There's no atmosphere in space, and space ships can't bank or turn like you see in Star Wars or Star Trek.
There are more trees on Earth than stars in the Milky Way.
If the Andromeda Galaxy was brighter it would show up in the sky six times wider than the moon.
Every star you see is actually just in our own galaxy. It's kind of obvious once you really think about it, you can only see other galaxies as ghostly blobs in the right low-light conditions, but it's still mind-blowing to me.
You are a few (hundred?) kilometers away from where you were when you began reading this sentence.
A lot of people still can't comprehend that it takes time for light to travel, and that the light from other stars can be millions of years old when you see it.
A company called SpaceX can launch a rocket roughly the size of the Clock Tower (in TST, Hong Kong) to space, then have the satellite(s) separate from it to float around space, then adjust its falling angle to aim at a barge roughly the size of a football field, then land on the X mark of the barge upright, and to be reused at a later time, just like how we reuse a 747 after flying from one city to another.
When Carl Sagan was discussing the universe, he said "Of course, it may be a single electron in a much larger structure." Now that's thinking big!
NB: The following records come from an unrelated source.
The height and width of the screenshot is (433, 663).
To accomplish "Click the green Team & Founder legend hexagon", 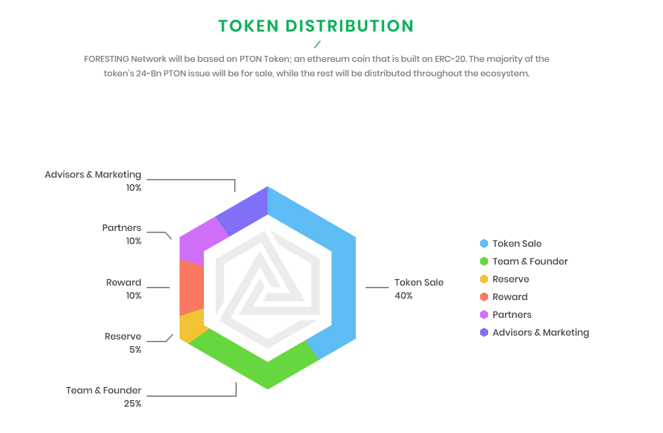I will pyautogui.click(x=484, y=261).
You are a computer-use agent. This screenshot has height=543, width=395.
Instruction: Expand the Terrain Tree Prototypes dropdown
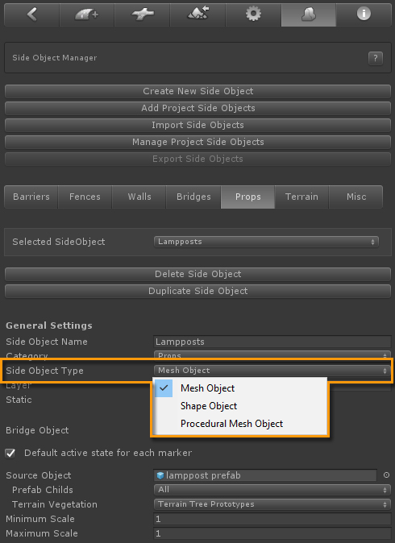tap(272, 504)
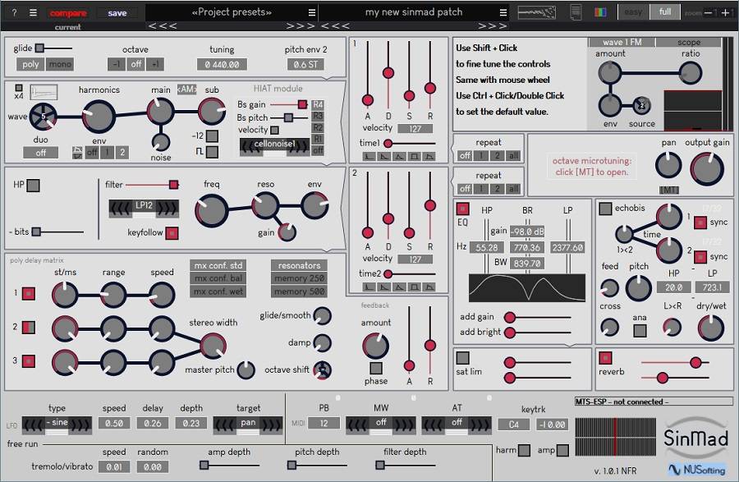Click the color theme swatch icon
The height and width of the screenshot is (482, 739).
601,12
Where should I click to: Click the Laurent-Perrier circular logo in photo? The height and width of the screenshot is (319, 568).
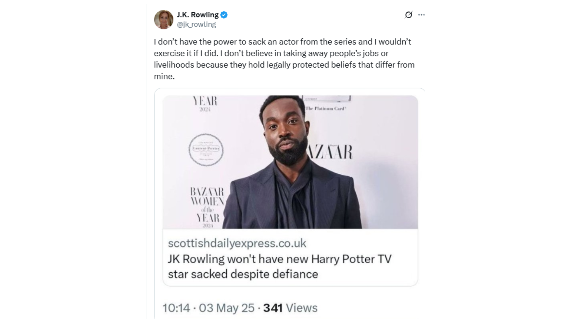(206, 149)
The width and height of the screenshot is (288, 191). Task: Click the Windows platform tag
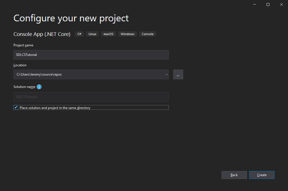pyautogui.click(x=127, y=34)
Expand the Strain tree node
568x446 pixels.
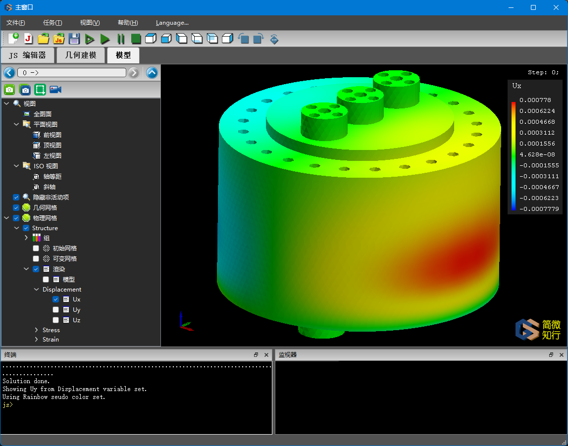click(x=37, y=340)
The density of gas inside the stellar envelope of red supergiant stars (think Betelgeuse) is less dense than not only the air on Earth, but also the best vacuums we can achieve on earth. Yes, that's gas inside a star. Really goes to show how relative density is in the universe. Conversely, the density at the cores of the most massive stars is as much as 30 million grams per cubic centimeter.
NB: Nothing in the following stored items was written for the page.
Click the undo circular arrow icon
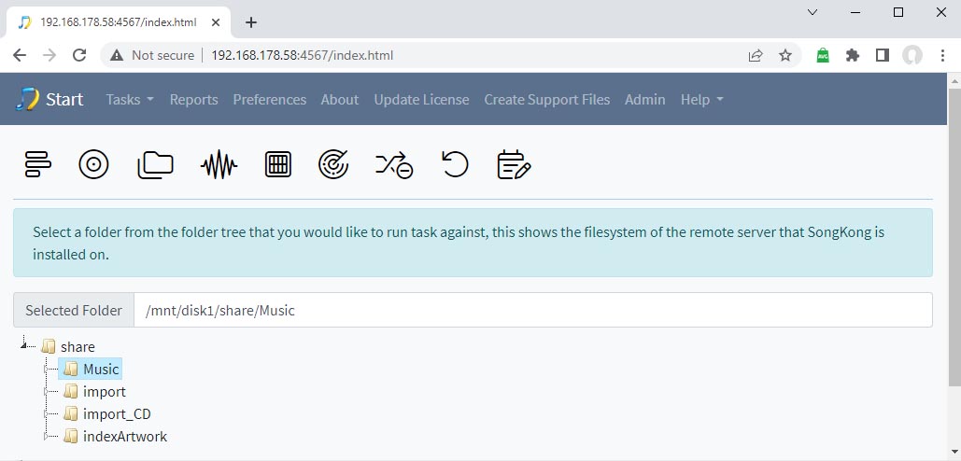Screen dimensions: 961x461 [456, 164]
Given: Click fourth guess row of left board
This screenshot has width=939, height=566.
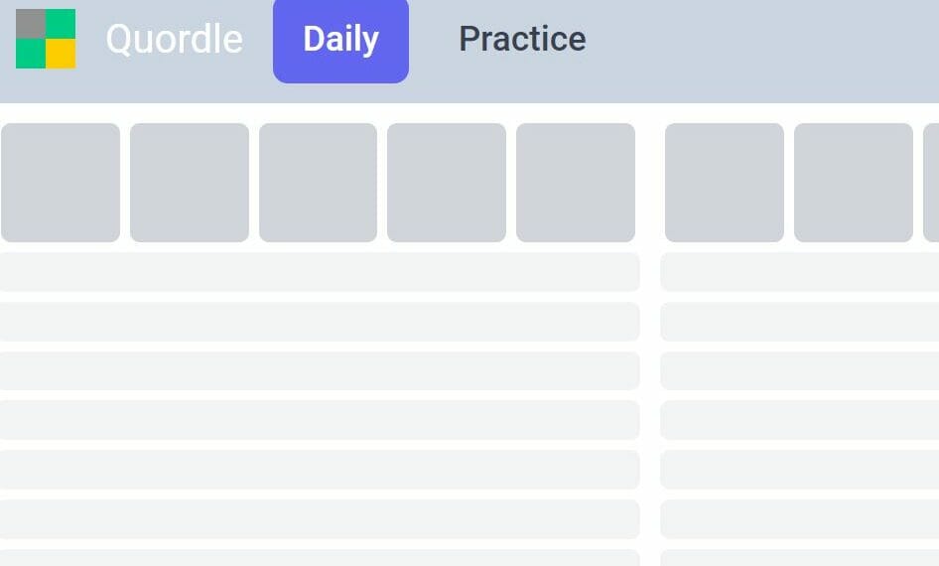Looking at the screenshot, I should pyautogui.click(x=320, y=370).
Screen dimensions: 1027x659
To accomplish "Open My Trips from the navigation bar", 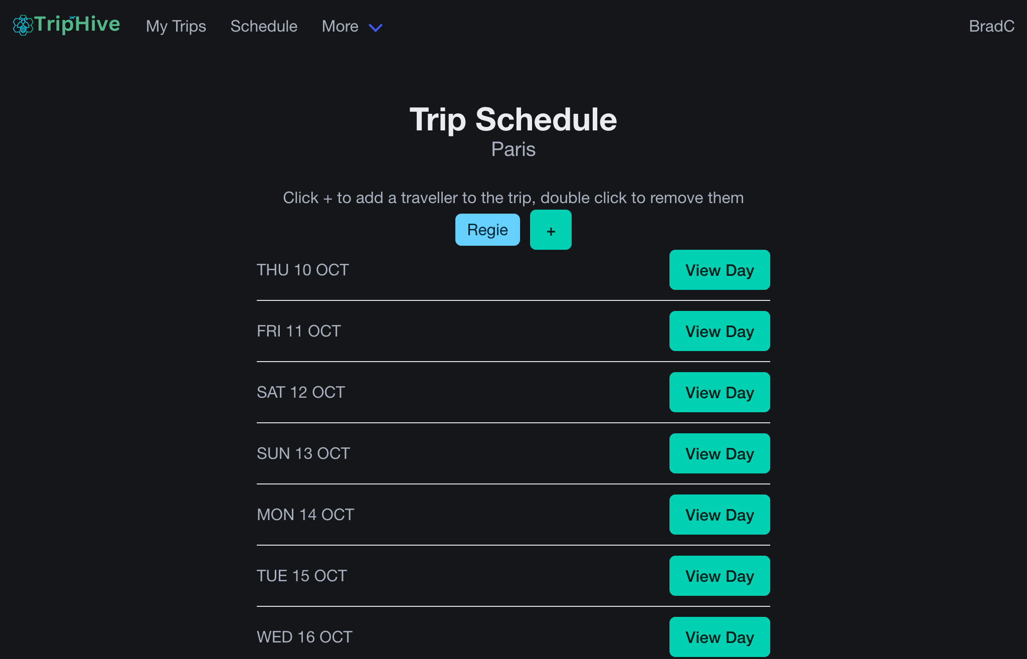I will [x=176, y=26].
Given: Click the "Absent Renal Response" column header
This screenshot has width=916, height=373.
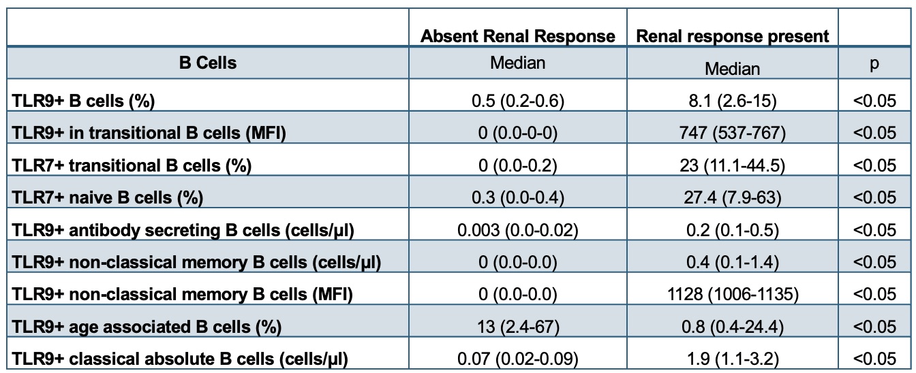Looking at the screenshot, I should 518,36.
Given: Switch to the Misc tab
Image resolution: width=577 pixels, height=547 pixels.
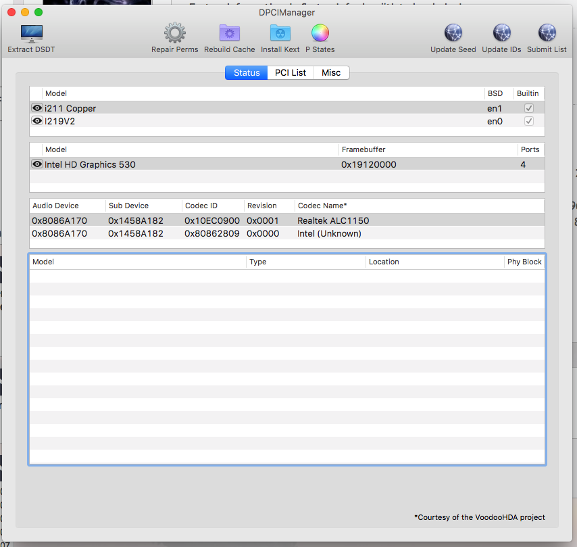Looking at the screenshot, I should 331,73.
At the dinner table: “The fork and knife you’re using for dinner are made from steel. Steel contains iron. Iron is only made at the very core of stars. Because iron requires a ton of gravitational pressure to be created. You are holding in your hand right now, pieces from the center of a star.”
Given that Earth orbits the Sun, the Sun orbits the center of the Milky Way, the Milky Way races around the Virgo Supercluster, and the Virgo Supercluster screams across the universe, not only were the Pyramids of Giza build 4,500 years ago, they were build about 10 light-years away from where they are now.
NASA has the 2nd highest return on investment for govement spending. Right after interstate highways.
Gravity on the ISS is about the same as on the surface of the earth. (90% earths surface gravity) The reason astronauts fall, is because the ISS is in a state of constant free fall. Turns out the ISS is moving at about 17,000 miles an hour and keeps itself from hitting the planet by traversing the circumference of the earth so quickly it "misses" the Earth during its "fall"
It's called the dark side because radio communication with Earth is impossible. Dark in the signal sense. The side of the moon facing away from Earth receives the same amount of light as the side facing Earth, just at different times.
Venus is beyond toxic! Sure, the dense fog of sulfuric acid would get to you pretty badly, but there's also intense heat and air pressure. A human on the surface would turn into a fuming goopy pancake. Think putting an iron skillet on high heat, then tossing in a marshmallow peep and smashing it down with a spatula.
The nearest stars light besides our own takes 10,000 years to arrive, so if for some reason all the visible stars in the galaxy disappeared we would have no idea for 10,000 years. For all we know, they could have disappeared 9,000 years ago
A hundred years ago, Einstein came out with the theory of relativity that ultimately predicts that gravity travelled at the speed of light. Only was it a year or two ago that scientists discovered the physical proof that it happened, via gravitational waves. Check out LIGO/advanced LIGO.
NASA was voted into existence by the Congress, its funding comes from a small portion of the US national budget. NASA, a civilian agency, was always involved with the US army(early astronauts, security and surveillance). NASA is not a private anything, the government has a lot to say in it.
Black holes have no means of dissipating thermal energy, but generate mass quantities of it from their strong gravitational field and they are likely incredibly hot. We can't detect this though because that thermal energy isn't escaping from the gravity well.